Italian journalist (born 1954)

Mario Calvo-Platero (born April 26, 1954) is an Italian journalist who has been the US editor of the prestigious Italian newspaper Il Sole 24 Ore for over 30 years up to 2017. He has also worked as a columnist for La Stampa.

== Biography ==
He was born and lived in Tripoli until 1967. He studied economics at the University of Turin and later International Affairs at Columbia University. He has worked at the United Nations, dealing with research on transnational banks, and at a bank in New York.

Having moved to the United States in 1978, he started writing for La Stampa that same year. It was in 1979 that he finally became a correspondent for Il Sole 24 Ore. He eventually moved on to found the American editorial of Il Sole 24 Ore as well as creating Economic & Management Consultants Inc. (EMC Inc.) in 1982, which provides journalistic services in real time. He also created Review Italy, a newsletter written in English on Italian economics and business.

He interviewed Presidents Ronald Reagan, George H. W. Bush, George W. Bush and Bill Clinton at the White House. War correspondent during the 1991 Gulf War, he followed the September 11 attacks. He is a member of various associations including the International Institute for Strategic Studies (IISS) in London, the New York Financial Writers Association and he is the president of the Palazzo Strozzi Foundation USA.

On March 1, 2017, the working relationship with Il Sole 24 Ore was terminated by mutual agreement, maintaining however a collaboration as editorialist and host, until December 29, 2017, of America 24 on Radio 24. On February 28, 2018, he definitively terminated his almost thirty-year collaboration with Il Sole 24 Ore and starting from the following day he became a columnist for La Stampa newspaper.

Mario Platero has been the host of a radio show, America 24 (2010–2017), on the air from Monday to Friday on Radio 24 and was the editor-in-chief of a news website published in New York, www.america24.com.

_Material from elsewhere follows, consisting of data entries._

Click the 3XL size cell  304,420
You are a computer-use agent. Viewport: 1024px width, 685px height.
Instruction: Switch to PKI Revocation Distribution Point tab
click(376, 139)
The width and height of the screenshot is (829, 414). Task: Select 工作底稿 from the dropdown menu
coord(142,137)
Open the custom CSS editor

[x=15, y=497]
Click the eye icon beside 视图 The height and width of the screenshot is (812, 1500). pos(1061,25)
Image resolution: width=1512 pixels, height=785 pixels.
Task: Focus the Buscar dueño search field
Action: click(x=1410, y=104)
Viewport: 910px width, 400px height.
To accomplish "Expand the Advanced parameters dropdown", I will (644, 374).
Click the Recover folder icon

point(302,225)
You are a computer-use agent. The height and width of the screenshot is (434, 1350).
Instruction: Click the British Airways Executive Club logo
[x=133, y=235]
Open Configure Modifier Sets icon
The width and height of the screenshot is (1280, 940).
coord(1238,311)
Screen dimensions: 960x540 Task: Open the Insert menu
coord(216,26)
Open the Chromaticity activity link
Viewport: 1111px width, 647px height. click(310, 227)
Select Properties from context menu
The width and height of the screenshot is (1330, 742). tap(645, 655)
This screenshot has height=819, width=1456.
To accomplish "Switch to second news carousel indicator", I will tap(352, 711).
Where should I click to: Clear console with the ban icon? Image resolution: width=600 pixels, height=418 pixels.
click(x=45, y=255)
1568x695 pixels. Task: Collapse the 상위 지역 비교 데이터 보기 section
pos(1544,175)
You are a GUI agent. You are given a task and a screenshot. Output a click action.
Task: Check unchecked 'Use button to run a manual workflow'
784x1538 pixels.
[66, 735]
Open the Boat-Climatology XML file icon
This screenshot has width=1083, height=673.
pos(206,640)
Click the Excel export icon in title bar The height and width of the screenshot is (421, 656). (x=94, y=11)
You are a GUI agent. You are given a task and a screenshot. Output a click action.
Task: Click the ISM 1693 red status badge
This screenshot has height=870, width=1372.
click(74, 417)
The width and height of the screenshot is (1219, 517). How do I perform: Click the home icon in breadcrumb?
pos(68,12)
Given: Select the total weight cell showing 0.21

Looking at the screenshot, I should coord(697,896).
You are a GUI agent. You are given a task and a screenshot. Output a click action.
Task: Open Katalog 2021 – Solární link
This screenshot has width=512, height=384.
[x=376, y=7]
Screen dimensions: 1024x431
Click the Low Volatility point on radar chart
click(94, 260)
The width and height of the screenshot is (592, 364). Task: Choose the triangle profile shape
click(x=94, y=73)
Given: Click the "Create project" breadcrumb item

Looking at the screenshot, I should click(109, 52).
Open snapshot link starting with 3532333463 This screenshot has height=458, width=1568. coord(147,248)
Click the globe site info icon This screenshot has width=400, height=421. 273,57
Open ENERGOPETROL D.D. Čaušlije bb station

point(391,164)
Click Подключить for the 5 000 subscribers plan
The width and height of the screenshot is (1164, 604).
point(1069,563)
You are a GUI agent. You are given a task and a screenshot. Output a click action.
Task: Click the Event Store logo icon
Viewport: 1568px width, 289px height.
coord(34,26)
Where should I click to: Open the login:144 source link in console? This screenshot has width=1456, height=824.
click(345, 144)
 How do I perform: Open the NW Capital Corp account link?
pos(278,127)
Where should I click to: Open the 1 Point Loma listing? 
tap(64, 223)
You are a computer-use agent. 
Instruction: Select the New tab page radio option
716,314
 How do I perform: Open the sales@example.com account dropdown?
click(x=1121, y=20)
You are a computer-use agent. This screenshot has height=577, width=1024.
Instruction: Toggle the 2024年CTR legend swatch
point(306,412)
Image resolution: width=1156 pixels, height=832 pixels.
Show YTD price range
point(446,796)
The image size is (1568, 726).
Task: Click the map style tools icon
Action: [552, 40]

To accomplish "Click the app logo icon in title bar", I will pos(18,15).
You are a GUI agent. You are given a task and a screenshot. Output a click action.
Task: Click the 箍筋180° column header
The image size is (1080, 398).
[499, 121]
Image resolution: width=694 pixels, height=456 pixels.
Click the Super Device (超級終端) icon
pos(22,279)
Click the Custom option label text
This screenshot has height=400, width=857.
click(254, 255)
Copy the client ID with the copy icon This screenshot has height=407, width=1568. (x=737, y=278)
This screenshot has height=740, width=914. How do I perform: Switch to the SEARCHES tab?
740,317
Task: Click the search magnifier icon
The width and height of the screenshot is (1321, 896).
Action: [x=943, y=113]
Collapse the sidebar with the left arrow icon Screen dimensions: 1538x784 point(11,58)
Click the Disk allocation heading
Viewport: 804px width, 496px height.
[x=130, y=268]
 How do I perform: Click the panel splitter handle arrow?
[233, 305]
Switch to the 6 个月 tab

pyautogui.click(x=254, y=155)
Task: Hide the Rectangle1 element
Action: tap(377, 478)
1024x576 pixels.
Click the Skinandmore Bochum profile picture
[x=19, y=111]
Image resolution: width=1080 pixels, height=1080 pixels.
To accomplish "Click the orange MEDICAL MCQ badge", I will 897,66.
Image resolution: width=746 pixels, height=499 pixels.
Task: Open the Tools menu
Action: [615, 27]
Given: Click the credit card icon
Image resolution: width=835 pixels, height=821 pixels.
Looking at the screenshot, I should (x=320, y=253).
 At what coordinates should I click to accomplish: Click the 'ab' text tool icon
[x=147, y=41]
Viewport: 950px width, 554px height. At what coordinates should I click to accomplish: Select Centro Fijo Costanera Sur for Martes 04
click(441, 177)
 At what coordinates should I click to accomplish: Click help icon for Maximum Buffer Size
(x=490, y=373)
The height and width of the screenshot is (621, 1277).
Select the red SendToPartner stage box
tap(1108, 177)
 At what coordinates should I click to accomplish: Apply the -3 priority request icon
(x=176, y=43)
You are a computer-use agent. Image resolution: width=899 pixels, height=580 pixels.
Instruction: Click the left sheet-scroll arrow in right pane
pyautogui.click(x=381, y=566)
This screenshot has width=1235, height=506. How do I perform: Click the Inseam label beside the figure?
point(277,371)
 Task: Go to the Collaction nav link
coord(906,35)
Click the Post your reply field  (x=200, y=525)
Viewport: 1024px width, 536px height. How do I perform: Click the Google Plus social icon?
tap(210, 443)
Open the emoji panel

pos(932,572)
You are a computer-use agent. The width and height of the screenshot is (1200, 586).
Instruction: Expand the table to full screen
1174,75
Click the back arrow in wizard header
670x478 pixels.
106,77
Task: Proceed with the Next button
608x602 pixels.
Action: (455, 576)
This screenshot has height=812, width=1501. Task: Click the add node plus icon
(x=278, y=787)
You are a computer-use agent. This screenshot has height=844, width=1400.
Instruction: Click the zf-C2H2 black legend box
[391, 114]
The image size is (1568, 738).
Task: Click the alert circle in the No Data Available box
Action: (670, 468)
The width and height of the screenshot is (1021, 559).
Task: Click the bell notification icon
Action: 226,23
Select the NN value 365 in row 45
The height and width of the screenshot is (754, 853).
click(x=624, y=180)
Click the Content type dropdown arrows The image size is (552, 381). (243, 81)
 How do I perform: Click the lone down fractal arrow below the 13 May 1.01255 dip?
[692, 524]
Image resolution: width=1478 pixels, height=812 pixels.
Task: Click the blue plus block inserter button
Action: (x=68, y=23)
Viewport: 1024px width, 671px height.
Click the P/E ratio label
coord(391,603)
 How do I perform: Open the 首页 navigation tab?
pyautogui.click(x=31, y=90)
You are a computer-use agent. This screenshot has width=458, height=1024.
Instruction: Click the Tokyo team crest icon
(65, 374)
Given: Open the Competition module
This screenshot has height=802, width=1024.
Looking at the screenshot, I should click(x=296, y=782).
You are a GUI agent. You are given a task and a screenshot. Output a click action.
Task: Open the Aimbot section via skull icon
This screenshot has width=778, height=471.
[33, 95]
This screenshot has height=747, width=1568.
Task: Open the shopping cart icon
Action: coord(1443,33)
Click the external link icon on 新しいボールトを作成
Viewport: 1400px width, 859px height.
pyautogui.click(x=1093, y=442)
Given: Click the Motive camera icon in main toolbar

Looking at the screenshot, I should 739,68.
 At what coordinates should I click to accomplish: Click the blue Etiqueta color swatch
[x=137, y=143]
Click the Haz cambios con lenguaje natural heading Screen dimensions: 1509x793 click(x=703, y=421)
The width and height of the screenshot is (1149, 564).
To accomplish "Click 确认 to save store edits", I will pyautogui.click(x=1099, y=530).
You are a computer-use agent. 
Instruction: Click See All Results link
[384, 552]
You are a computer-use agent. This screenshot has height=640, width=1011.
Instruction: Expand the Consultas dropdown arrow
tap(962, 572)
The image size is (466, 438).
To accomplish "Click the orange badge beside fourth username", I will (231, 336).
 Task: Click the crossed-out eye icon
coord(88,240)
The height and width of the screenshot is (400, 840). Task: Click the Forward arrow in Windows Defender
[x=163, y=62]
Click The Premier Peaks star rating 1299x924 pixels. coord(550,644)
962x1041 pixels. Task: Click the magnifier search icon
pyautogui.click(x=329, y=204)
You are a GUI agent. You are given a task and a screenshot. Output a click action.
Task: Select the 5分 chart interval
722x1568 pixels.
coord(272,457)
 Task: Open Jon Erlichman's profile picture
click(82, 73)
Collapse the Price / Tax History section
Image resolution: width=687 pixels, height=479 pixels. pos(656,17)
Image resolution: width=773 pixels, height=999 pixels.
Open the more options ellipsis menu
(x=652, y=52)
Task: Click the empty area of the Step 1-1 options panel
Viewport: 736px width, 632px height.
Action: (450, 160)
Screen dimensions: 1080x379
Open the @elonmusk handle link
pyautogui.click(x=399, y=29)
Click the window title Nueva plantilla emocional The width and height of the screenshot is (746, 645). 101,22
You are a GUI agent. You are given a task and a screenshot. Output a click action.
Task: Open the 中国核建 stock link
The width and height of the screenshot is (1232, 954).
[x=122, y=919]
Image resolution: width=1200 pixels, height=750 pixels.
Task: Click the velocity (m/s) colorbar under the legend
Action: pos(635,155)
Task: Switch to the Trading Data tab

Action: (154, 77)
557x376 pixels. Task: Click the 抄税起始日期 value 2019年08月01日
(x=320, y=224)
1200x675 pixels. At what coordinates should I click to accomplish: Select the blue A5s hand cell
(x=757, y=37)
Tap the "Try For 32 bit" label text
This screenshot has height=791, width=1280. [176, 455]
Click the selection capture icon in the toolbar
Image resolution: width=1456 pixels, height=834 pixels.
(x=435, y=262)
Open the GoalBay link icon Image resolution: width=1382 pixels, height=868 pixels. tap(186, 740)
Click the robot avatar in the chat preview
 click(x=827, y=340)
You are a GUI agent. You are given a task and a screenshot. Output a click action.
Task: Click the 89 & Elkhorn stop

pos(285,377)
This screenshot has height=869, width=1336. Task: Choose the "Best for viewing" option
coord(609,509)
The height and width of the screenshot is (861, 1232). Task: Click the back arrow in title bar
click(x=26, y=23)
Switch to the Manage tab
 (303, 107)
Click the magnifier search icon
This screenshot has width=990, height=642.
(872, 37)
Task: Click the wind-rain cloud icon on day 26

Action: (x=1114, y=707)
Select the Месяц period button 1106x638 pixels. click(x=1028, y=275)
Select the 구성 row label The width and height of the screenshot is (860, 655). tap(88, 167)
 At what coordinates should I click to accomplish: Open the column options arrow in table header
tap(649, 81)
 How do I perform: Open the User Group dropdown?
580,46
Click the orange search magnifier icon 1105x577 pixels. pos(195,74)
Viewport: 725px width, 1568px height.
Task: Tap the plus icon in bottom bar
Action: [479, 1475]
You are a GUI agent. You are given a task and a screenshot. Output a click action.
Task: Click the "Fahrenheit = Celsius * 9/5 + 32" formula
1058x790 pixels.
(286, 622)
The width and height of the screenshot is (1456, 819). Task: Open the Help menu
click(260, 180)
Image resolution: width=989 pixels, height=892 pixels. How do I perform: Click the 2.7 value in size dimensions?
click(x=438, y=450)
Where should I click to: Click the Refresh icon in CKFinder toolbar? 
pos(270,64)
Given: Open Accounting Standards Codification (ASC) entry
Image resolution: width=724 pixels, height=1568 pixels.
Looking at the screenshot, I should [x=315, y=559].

He currently lives in New York with his wife, Ariadne Grace Beaumont, and three children.

== Works ==
- Rapporto Tower. Iran, ostaggi, armi, Contras, Achille Lauro, fondi neri… L'inchiesta che sconvolge l'America di Reagan, with Giuseppe Josca, prefaction by Arthur Schlesinger Jr., Milan, Edizioni del Sole 24 Ore, 1987.
- Il Modello Americano. Egemonia e consenso nell'era della globalizzazione, with Mauro Calamandrei, Milan, Garzanti, 1997. ISBN 978-88-117-3859-6.